What is FINRA Rule 2090?
FINRA Rule 2090 is called "Know Your Customer (KYC)". It requires member firms of FINRA (brokerage firms) to use reasonable diligence to gather and retain essential facts about their customers. This helps ensure that firms understand their customers' investment needs and risk tolerance, and can provide suitable recommendations and services.
Here are some key points about FINRA Rule 2090:
Applies to all accounts: The rule applies to all accounts opened and maintained by member firms, regardless of the type of investment or account size.

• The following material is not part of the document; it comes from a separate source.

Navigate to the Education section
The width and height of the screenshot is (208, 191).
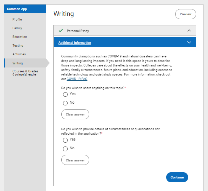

Reasonable diligence: The level of diligence required is based on the specific circumstances of each customer, such as their investment experience, risk tolerance, and investment objectives. However, it should always be sufficient to gather the necessary information to fulfill the rule's requirements.
Essential facts: These are defined as the information needed to:
Effectively service the customer's account: This includes understanding their investment goals, risk tolerance, and financial situation.
Act in accordance with any special handling instructions: This may involve specific account limitations or restrictions.
Understand the authority of each person acting on behalf of the customer: This includes verifying the identity and authority of individuals who can make transactions on the account.
Comply with applicable laws and regulations: This includes anti-money laundering and terrorist financing regulations.
Continuous obligation: The rule is not a one-time exercise. Firms must continue to gather and update information about their customers throughout the relationship.
FINRA Rule 2090 plays a crucial role in protecting investors and ensuring the integrity of the financial markets. By understanding their customers, firms can better serve their needs and avoid potential risks.